**Text shown:**
= = = = = = =
I am going to append a series of footnotes I’d written for that abandoned post – why settle for mere tedium when you can go tedium-rare – to this new version. In that way, the boring stuff becomes more interesting, perhaps: Try to figure out what the original reference was by the context of the footnote.

  1. "’Hell is other people’ has always been misunderstood,” Jean Paul Sartre said long after the 1944 play including this line was staged, ignoring the maxim of politics and crisis communications that if you are explaining, you are losing. He goes on with some windy and lame description of what he meant. There is no need. If people interpret in a way that makes what you’ve said relevant and widely used, just go with it, dude. Because, let’s face it: Hell is other people.

  2. This cumbersome acronym reminds me of an early Simpson’s episode. The name dreamed up by political columnist Donald Kaul, quadrennially relevant when the presidential races came to the state, strikes me as clever the first time you hear it and less so every time thereafter.

  3. It was a fabulous trip. I ate and drank and enjoyed myself thoroughly. The insidious truth at my age (a newly minted 59 as of May 5) is that any fitness gains take an inordinate amount of time to realize and but a moment of slacking to lose. Alas.
= = = = = = =
**Recorded information:**
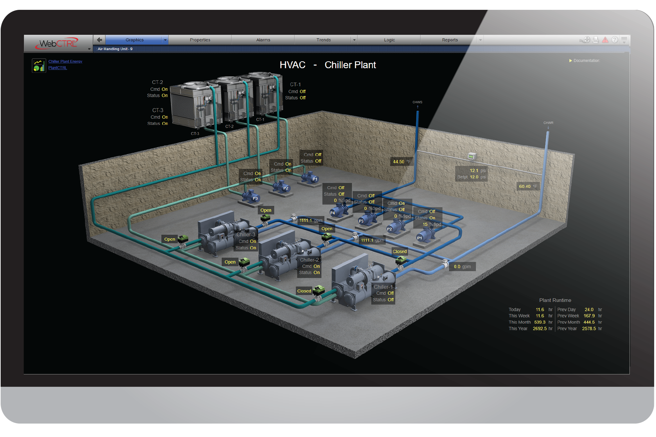Open the Trends tab dropdown arrow

point(354,40)
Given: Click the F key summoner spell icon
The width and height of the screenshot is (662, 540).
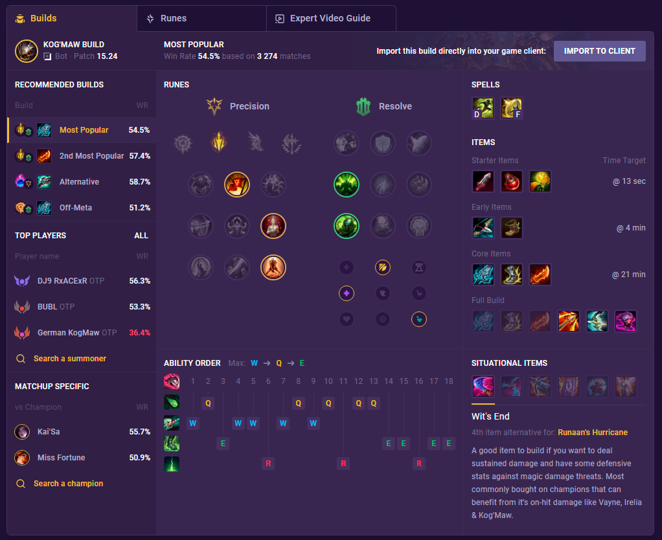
= = = = = = =
**Work instructions:**
(1) From the footnotes passage, write out everything from "3. It was a" down to "to lose. Alas.".
(2) In the footnotes passage, what three things does the writer say they did on the trip described in footnote 3?
(3) Carry on the footnotes passage from its last sentence.

**The replies:**
(1)
3. It was a fabulous trip. I ate and drank and enjoyed myself thoroughly. The insidious truth at my age (a newly minted 59 as of May 5) is that any fitness gains take an inordinate amount of time to realize and but a moment of slacking to lose. Alas.

(2)
- ate
- drank
- enjoyed myself thoroughly

(3)
  4. The coefficient of friction guarantees mileage on red-clay roads on 45-mm wide 60-psi tires is equal to road-times-X miles on 25-mm, 110-psi tires. Through rigorous experimental protocols I believe the X factor to be somewhere around 0.2, conservatively. Thus 10 clay miles is worth about 12 paved-road miles; so a 50-mile clay ride is about a 60-mile asphalt run. There is a definite psychological factor as well. After bumping along washboard hard pan and slogging through sand on the clay roads, I feel like a time-trial champ on the sleek road bike with its smooth ride.

  5. There is a spreadsheet involved, naturally. I put the obvs in obsessively prepared. In addition to date, mileage, and surface I also note whether I saw a fox squirrel on each ride. Thus far, it’s a 50-50 proposition. I try to minimize my circular thinking about miles and time and speed, but in fact I think of little else; calculating is going what on with every pedal stroke. I keep a cadence metronome going in my head. I figure what portion of the ride remains with each passing mile. I estimate when my current pace will get me home. Performance, especially when it’s poor or uninspiring, consumes me. There are long periods where I am able to focus on what I am seeing, the landscape I have the pleasure to get through. It is far from universally Zen, however. I wish it were more.

  6. Circumstances like rain or adverse wind or burdensome heat or a flat tire are a necessary part of training. I don’t begin a ride during a heavy downpour, but a forecast of rain does not stop me. As things heat up, I will welcome the opportunity to acclimate in South Georgia humidity and temps – all the better to handle what Iowa may throw at us.

  7. This ride will test my ability to conquer hills. South Georgia and North Florida are not flat, but the elevation gains of my training rides are significantly less than what I will have to ascend in July. I have, thus, pursued a regimen of gearing upward into harder chain ring/cog combos and, further, progressed to where I can remain seated in a big gear. I will allow myself to gear down while on the ride.

  8. My March and April rides have taken me right at 64 hours to complete. The vast majority of that is on the bike. Those hours are as important as the miles. The ever-longer pedaling sessions accustom my neck and hands and back to time on the bike and, then, doing it again the next day.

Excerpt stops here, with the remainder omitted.